The office building features a meeting room with a state-of-the-art teleconferencing system, including a giant video screen and other specialized equipment. The builder has hired an audiovisual engineer to supervise the system’s installation. The engineer is a citizen of State C. The electrician’s contract with the builder requires the electrician to assist the engineer with wiring and installing the system.
The electrician completes his work, including his role in installing the teleconferencing system. Three days later, there is a fire in the office building, which causes $1,000,000 in damage. The fire department determines that the fire began in the teleconferencing system, most likely due to an electrical fault. Upon learning this, the builder notifies the electrician that he will not pay the electrician, citing a contract provision excusing payment in case of defective workmanship.
A week later, the builder attends a trade convention in State B, where he has several conversations with other builders about the fire. During these conversations, he says that the electrician and the engineer are “incompetent” and “dangerous,” and he warns the other builders not to hire them. The electrician and the engineer later learn of these remarks from others who attended the convention.
The electrician sues the builder in the U.S. District Court for the District of State B. The complaint alleges breach of contract based on the builder’s refusal to pay the electrician, and it seeks $45,000 in damages. The complaint also seeks $50,000 in damages for defamation, based on the builder’s remarks at the convention. Assume that venue is proper in the District of State B.
The builder counterclaims against the electrician for $1,000,000, alleging that the electrician’s negligence caused the fire. The builder then files a motion to transfer the case to the United States District Court for the District of State C, arguing that venue there is superior to venue in the District of State B. The long-arm statute of State C confers jurisdiction to the extent permitted by the Due Process Clause of the U.S. Constitution. The electrician opposes the builder’s motion.
While the motion to
transfer is pending, the engineer seeks to join the suit in order to assert a defamation
claim against the builder, also based on the builder’s remarks at the
convention. The engineer seeks damages of $85,000.

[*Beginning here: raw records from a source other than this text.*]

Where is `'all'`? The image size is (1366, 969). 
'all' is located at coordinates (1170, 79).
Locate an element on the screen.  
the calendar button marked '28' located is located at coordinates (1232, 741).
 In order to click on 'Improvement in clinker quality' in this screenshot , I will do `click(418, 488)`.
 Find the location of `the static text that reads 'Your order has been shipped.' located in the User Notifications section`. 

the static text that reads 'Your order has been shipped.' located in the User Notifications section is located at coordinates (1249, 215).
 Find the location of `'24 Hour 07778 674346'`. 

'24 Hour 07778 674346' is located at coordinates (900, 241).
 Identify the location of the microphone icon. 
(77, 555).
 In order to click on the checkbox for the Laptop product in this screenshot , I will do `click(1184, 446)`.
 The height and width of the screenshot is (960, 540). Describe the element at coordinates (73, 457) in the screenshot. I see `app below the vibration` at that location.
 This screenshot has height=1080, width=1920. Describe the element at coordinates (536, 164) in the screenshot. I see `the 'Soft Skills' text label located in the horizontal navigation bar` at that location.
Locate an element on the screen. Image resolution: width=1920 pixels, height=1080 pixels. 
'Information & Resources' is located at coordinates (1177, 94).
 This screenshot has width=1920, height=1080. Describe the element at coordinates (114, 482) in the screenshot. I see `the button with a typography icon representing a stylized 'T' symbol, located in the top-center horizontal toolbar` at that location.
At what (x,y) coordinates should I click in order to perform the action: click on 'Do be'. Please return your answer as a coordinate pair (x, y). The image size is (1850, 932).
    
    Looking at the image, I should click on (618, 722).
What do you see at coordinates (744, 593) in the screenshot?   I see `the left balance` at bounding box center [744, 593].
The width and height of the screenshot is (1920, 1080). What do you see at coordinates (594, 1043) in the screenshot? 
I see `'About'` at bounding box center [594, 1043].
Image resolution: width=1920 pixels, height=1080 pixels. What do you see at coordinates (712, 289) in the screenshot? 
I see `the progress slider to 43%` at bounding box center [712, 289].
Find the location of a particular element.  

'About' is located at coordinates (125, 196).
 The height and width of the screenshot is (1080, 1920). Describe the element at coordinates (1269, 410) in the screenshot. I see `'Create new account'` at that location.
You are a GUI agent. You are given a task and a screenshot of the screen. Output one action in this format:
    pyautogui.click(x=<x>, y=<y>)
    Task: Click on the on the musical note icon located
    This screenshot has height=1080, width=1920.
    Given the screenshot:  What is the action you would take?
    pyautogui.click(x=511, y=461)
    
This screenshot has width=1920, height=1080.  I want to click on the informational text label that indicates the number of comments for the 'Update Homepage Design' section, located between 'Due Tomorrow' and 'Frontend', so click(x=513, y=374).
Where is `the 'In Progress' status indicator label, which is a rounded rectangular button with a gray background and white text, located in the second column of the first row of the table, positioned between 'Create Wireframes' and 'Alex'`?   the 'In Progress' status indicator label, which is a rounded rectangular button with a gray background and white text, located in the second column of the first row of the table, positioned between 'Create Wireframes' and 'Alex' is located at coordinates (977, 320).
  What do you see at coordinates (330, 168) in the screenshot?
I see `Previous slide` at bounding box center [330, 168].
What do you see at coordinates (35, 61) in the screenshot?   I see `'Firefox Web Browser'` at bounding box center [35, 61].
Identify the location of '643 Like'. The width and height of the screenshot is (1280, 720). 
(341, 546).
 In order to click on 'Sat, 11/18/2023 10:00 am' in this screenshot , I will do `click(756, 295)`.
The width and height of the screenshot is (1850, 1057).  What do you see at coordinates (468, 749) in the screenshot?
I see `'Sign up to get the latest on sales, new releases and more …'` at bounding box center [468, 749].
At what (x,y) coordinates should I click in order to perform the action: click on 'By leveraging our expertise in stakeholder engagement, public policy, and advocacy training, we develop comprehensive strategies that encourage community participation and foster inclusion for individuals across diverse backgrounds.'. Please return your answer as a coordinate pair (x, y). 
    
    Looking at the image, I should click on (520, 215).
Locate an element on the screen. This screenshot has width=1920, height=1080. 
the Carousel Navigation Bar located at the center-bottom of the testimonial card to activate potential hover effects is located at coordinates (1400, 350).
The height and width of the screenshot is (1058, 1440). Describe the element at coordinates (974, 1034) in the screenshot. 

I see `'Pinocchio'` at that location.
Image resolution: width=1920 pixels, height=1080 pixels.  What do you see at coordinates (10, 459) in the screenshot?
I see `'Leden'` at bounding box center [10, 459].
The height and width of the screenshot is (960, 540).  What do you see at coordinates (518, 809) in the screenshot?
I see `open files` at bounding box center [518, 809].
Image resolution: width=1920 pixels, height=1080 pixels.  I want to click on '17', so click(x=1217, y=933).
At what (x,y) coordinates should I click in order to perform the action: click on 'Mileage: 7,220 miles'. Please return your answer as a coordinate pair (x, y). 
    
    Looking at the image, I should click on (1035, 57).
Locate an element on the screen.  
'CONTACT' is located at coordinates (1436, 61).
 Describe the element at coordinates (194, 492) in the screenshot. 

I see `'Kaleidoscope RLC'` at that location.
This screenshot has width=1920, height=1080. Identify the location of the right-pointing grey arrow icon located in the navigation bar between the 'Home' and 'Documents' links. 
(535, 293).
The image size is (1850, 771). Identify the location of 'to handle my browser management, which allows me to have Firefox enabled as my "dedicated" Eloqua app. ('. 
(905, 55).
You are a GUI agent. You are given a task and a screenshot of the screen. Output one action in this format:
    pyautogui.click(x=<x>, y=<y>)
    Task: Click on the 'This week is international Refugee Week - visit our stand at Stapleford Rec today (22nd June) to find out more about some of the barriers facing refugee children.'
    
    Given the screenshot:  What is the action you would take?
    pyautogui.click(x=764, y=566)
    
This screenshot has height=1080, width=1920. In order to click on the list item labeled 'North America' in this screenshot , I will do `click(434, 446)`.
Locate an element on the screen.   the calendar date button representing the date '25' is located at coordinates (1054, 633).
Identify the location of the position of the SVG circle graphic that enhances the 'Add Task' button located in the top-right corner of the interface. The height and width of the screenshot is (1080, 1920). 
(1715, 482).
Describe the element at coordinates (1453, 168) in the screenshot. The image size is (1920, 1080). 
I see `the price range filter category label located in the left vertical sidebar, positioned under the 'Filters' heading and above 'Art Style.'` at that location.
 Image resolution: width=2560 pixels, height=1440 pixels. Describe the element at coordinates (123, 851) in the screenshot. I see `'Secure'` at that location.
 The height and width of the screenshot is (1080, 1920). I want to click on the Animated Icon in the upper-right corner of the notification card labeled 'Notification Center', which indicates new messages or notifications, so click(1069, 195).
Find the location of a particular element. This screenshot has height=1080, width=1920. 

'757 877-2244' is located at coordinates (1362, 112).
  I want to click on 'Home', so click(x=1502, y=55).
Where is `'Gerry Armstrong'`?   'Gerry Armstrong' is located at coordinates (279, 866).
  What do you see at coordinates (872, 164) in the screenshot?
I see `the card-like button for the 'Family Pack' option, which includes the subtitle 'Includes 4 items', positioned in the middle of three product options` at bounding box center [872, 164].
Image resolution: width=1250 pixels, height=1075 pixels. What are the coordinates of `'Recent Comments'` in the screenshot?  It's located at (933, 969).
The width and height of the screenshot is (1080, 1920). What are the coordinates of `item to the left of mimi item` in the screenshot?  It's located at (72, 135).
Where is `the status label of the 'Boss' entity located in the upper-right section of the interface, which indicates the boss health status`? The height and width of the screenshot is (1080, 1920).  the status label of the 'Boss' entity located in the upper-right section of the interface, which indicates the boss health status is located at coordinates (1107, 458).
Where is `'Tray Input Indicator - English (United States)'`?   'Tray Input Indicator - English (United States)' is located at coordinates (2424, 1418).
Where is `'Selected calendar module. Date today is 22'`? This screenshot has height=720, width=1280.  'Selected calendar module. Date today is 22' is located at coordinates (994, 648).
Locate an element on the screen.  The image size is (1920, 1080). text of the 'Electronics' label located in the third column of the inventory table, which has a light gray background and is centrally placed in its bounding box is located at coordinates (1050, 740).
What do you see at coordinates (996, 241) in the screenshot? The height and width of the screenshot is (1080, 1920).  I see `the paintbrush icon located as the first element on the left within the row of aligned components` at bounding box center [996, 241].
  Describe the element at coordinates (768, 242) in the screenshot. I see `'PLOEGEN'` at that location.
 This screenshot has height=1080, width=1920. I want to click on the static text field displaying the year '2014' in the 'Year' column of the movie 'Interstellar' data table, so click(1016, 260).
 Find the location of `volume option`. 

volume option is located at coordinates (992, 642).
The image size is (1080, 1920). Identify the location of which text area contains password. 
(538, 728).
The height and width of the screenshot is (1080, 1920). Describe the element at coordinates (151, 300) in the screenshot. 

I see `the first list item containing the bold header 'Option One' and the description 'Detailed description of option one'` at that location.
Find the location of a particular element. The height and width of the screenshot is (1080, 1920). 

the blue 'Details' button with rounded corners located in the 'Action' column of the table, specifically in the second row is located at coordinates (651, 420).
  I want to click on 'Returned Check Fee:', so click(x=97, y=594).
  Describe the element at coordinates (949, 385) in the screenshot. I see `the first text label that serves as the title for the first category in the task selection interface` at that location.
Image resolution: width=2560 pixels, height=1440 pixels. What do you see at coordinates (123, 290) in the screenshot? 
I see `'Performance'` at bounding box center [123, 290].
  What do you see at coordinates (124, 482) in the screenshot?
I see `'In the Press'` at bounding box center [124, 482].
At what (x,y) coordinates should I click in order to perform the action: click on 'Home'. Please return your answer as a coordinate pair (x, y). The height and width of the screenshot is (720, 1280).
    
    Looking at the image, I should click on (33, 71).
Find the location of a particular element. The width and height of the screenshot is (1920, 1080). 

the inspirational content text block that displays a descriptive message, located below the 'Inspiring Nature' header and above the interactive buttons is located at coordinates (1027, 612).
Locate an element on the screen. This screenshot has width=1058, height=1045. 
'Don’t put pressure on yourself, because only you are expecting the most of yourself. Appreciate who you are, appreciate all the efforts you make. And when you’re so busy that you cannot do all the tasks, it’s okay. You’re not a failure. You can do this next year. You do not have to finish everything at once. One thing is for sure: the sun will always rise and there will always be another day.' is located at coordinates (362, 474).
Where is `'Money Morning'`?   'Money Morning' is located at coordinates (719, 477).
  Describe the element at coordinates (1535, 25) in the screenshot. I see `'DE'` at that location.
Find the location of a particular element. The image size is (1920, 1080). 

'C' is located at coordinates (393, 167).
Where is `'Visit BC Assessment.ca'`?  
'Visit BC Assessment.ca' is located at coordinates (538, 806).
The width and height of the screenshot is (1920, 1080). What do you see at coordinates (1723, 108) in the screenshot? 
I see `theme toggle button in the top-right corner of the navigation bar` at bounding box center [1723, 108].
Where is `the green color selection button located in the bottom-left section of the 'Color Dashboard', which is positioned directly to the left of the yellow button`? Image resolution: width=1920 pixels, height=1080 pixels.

- Can the electrician properly combine the contract claim and the defamation claim in a single lawsuit? Explain, addressing both joinder and subject-matter jurisdiction.
- Should the court grant the builder’s motion to transfer the case? Explain.
- Can the engineer join the electrician’s lawsuit against the builder? Explain, disregarding any issues of venue or transfer.
Can the electrician properly combine the contract claim and the defamation claim in a single lawsuit? Explain, addressing both joinder and subject-matter jurisdiction.
Should the court grant the builder’s motion to transfer the case? Explain.
Can the engineer join the electrician’s lawsuit against the builder? Explain, disregarding any issues of venue or transfer.